Но мы все равно добираемся до вершины и, водрузив знамя, что-то поем, а после легко съезжаем вниз, сев на корточки, а потом и на пятую точку.
Мы совершили настоящий поступок, ведь вершина горы с развевающимся на нем красным полотнищем видна отовсюду!
Но на следующий день знамя исчезает.
И мы снова карабкаемся в гору с новым знаменем, благо дома у меня целый рулон красной материи, а найти ветку для древка и подавно не проблема.
Но и это знамя оказывается сорванным каким-то неизвестным нам Мальчишем-Плохишем.
День за днем длится наш с ним поединок: мы водружаем красное знамя – он его срывает.
Он срывает – мы водружаем.
И в итоге гора оказывается без знамени.
Ведь все когда-то заканчивается, в том числе рулон красной материи.
А параллельно с этой жизнью, неотделимой от Ларисы, то есть жизнью вширь и ввысь, шла во мне и внутренняя работа – работа вглубь.
Порой она была тяжела, и тогда внутри, казалось, поскрипывали в бесприютном осеннем дне пустые детские качели. И словно проталкивался вперед под землей невидимый крот, плутающий среди хитросплетений корней.
Ребенок в затемненной комнате внутри меня то проявлялся, то исчезал, подобно пламени свечи в руке идущего в ночи человека. Иногда он тихо улыбался, а иногда страшно тревожился, и пламя бывало то желтым, то красным. Но чаще этот ребенок внутри не подавал признаков жизни или, погруженный в непроницаемую тьму, глухо стонал. Порой этот стон слышала даже Лариса, так как я неосознанно постанывала в унисон. «Чего ты кряхтишь? – спрашивала она с неудовольствием. – Тебе вроде еще не девяносто лет. Или это ты стонешь?»
Что я могла ответить на этот ее прямолинейный вопрос? Только что неловкую шутку произнести в замешательстве.
Так уж повелось, что о серьезном мы с Ларисой не говорили. Все серьезные разговоры отскакивали от нее, как детские мячики. И возвращались – детскими мячиками… А я посылала скорее тяжелые бильярдные шары, стараясь прицелиться поточнее.

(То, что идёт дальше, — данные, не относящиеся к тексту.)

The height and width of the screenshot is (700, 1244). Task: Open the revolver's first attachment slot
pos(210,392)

Вздохнув, я сворачивала свой бильярд, догадываясь, что, видимо, двух радостей – непосредственной, детской, и опосредованной, пропущенной через себя, – в одном флаконе не уместить. Поэтому в нашей паре за внешнюю жизнь отвечала Лариса, а все внутреннее относилось уже к моей компетенции. О внутреннем полагалось говорить четко и ясно, в виде готовых выводов, причем таких, какие можно было тут же применить на деле. А так как однозначных выводов у меня было маловато, дни пролетали в основном в зоне компетенции Ларисы.

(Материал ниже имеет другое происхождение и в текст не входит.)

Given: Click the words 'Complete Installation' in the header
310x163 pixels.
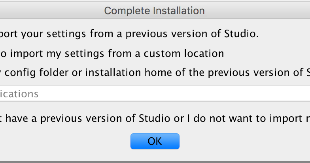Looking at the screenshot, I should 155,10.

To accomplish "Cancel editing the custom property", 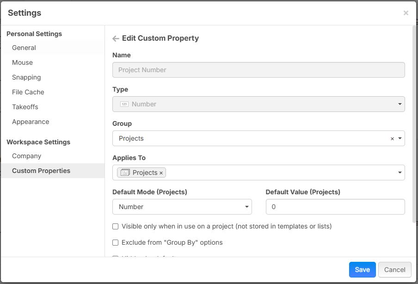I will (394, 270).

Зато мои одинокие вечера принадлежали исключительно жизни внутренней. Вернувшись с улицы, я по-прежнему погружалась в чтение и писание. Читала я все подряд, мешая детское и взрослое, а писала теперь, ни больше ни меньше, роман-эпопею о Советском Союзе – таком, каким я его видела в школе, у себя во дворе, в своих поездках на каникулы, в характерах родственников, соседей и одноклассников… Мне очень хотелось запечатлеть тревожащее меня ощущение, что с нашим милым Советским Союзом – с нашей великой и могучей Родиной, политой кровью сражавшихся за нее предков, – что-то не так. И я добросовестно фиксировала на бумаге все бросающиеся мне в глаза признаки этой налипшей репьем болезненной чужеродности. Больше всего я хотела разгадать, где же у репьев корни, и помногу раздумывала над причинно-следственными связями. Я планировала отправить свою эпопею после ее написания не только в издательство, но и в ЦК КПСС, чтобы дедушка Брежнев и другие члены Политбюро смогли увидеть целостную картину того, что, вероятно, из Кремля было не так хорошо видно.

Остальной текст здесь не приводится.